高清国产三级在线播放,一区二区三区免费观看在线视频播放,人人操人人摸人人摸

Training deep learning models with differential privacy (DP) results in a degradation of performance. The training dynamics of models with DP show a significant difference from standard training, whereas understanding the geometric properties of private learning remains largely unexplored. In this paper, we investigate sharpness, a key factor in achieving better generalization, in private learning. We show that flat minima can help reduce the negative effects of per-example gradient clipping and the addition of Gaussian noise. We then verify the effectiveness of Sharpness-Aware Minimization (SAM) for seeking flat minima in private learning. However, we also discover that SAM is detrimental to the privacy budget and computational time due to its two-step optimization. Thus, we propose a new sharpness-aware training method that mitigates the privacy-optimization trade-off. Our experimental results demonstrate that the proposed method improves the performance of deep learning models with DP from both scratch and fine-tuning. Code is available at //github.com/jinseongP/DPSAT.

相關內容

Learning

關注 12

泛化理論 · contrastive · 圖 · Principle · Learning ·

2023 年 8 月 1 日

MARIO: Model Agnostic Recipe for Improving OOD Generalization of Graph Contrastive Learning

Yun Zhu,Haizhou Shi,Zhenshuo Zhang,Siliang Tang

from arxiv, 21 pages, 15 figures

In this work, we investigate the problem of out-of-distribution (OOD) generalization for unsupervised learning methods on graph data. This scenario is particularly challenging because graph neural networks (GNNs) have been shown to be sensitive to distributional shifts, even when labels are available. To address this challenge, we propose a \underline{M}odel-\underline{A}gnostic \underline{R}ecipe for \underline{I}mproving \underline{O}OD generalizability of unsupervised graph contrastive learning methods, which we refer to as MARIO. MARIO introduces two principles aimed at developing distributional-shift-robust graph contrastive methods to overcome the limitations of existing frameworks: (i) Information Bottleneck (IB) principle for achieving generalizable representations and (ii) Invariant principle that incorporates adversarial data augmentation to obtain invariant representations. To the best of our knowledge, this is the first work that investigates the OOD generalization problem of graph contrastive learning, with a specific focus on node-level tasks. Through extensive experiments, we demonstrate that our method achieves state-of-the-art performance on the OOD test set, while maintaining comparable performance on the in-distribution test set when compared to existing approaches. The source code for our method can be found at: //github.com/ZhuYun97/MARIO

損失 · 圖像分割 · 情景 · UNet · 損失函數（機器學習） ·

2023 年 8 月 1 日

Boundary Difference Over Union Loss For Medical Image Segmentation

Fan Sun,Zhiming Luo,Shaozi Li

from arxiv, MICCAI 2023

Medical image segmentation is crucial for clinical diagnosis. However, current losses for medical image segmentation mainly focus on overall segmentation results, with fewer losses proposed to guide boundary segmentation. Those that do exist often need to be used in combination with other losses and produce ineffective results. To address this issue, we have developed a simple and effective loss called the Boundary Difference over Union Loss (Boundary DoU Loss) to guide boundary region segmentation. It is obtained by calculating the ratio of the difference set of prediction and ground truth to the union of the difference set and the partial intersection set. Our loss only relies on region calculation, making it easy to implement and training stable without needing any additional losses. Additionally, we use the target size to adaptively adjust attention applied to the boundary regions. Experimental results using UNet, TransUNet, and Swin-UNet on two datasets (ACDC and Synapse) demonstrate the effectiveness of our proposed loss function. Code is available at //github.com/sunfan-bvb/BoundaryDoULoss.

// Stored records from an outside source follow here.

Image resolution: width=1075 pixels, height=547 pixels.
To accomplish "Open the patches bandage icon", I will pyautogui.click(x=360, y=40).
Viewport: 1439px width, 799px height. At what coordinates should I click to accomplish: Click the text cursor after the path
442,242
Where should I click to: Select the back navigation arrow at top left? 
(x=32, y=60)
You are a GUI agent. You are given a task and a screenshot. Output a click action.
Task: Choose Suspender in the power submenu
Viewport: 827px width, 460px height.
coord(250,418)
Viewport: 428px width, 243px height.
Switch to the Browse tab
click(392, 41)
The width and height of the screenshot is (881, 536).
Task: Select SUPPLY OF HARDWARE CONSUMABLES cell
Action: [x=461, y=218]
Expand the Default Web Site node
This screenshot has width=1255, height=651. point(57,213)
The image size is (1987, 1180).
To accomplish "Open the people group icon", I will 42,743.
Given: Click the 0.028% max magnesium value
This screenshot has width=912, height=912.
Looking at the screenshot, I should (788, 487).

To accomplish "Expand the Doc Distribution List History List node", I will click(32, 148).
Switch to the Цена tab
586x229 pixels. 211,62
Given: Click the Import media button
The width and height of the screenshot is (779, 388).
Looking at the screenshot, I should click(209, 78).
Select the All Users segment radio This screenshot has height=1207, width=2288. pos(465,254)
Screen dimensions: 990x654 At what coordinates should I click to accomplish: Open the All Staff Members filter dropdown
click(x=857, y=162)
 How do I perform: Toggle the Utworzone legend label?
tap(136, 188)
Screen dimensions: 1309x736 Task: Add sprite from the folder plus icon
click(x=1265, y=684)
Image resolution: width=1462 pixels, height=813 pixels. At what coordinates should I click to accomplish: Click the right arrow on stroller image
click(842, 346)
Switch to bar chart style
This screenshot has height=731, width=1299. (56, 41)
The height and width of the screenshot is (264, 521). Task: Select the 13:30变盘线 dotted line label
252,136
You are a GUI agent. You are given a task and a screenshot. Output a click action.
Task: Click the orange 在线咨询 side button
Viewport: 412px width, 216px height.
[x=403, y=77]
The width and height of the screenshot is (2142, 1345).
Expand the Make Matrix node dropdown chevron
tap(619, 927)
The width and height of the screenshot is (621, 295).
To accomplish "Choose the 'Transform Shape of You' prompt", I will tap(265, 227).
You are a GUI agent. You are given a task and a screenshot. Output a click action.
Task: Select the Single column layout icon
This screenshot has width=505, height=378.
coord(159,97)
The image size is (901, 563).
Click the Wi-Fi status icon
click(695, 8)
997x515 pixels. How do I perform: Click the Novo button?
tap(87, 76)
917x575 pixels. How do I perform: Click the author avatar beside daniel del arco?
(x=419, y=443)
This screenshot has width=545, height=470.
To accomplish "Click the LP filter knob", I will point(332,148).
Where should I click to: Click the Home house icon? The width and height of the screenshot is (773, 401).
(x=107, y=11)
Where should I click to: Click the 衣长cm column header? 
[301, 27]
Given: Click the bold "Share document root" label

回合 · SLIP · MoDELS · Learning · Networking ·

2023 年 7 月 31 日

Probabilistic Traversability Model for Risk-Aware Motion Planning in Off-Road Environments

Xiaoyi Cai,Michael Everett,Lakshay Sharma,Philip R. Osteen,Jonathan P. How

from arxiv, To appear in IROS23. Video and code: //github.com/mit-acl/mppi_numba

A key challenge in off-road navigation is that even visually similar terrains or ones from the same semantic class may have substantially different traction properties. Existing work typically assumes no wheel slip or uses the expected traction for motion planning, where the predicted trajectories provide a poor indication of the actual performance if the terrain traction has high uncertainty. In contrast, this work proposes to analyze terrain traversability with the empirical distribution of traction parameters in unicycle dynamics, which can be learned by a neural network in a self-supervised fashion. The probabilistic traction model leads to two risk-aware cost formulations that account for the worst-case expected cost and traction. To help the learned model generalize to unseen environment, terrains with features that lead to unreliable predictions are detected via a density estimator fit to the trained network's latent space and avoided via auxiliary penalties during planning. Simulation results demonstrate that the proposed approach outperforms existing work that assumes no slip or uses the expected traction in both navigation success rate and completion time. Furthermore, avoiding terrains with low density-based confidence score achieves up to 30% improvement in success rate when the learned traction model is used in a novel environment.

優化器 · 前向 · 梯度上升 · 容差 · 極小值 ·

2023 年 7 月 31 日

Lookbehind Optimizer: k steps back, 1 step forward

Gon?alo Mordido,Pranshu Malviya,Aristide Baratin,Sarath Chandar

The Lookahead optimizer improves the training stability of deep neural networks by having a set of fast weights that "look ahead" to guide the descent direction. Here, we combine this idea with sharpness-aware minimization (SAM) to stabilize its multi-step variant and improve the loss-sharpness trade-off. We propose Lookbehind, which computes $k$ gradient ascent steps ("looking behind") at each iteration and combine the gradients to bias the descent step toward flatter minima. We apply Lookbehind on top of two popular sharpness-aware training methods -- SAM and adaptive SAM (ASAM) -- and show that our approach leads to a myriad of benefits across a variety of tasks and training regimes. Particularly, we show increased generalization performance, greater robustness against noisy weights, and higher tolerance to catastrophic forgetting in lifelong learning settings.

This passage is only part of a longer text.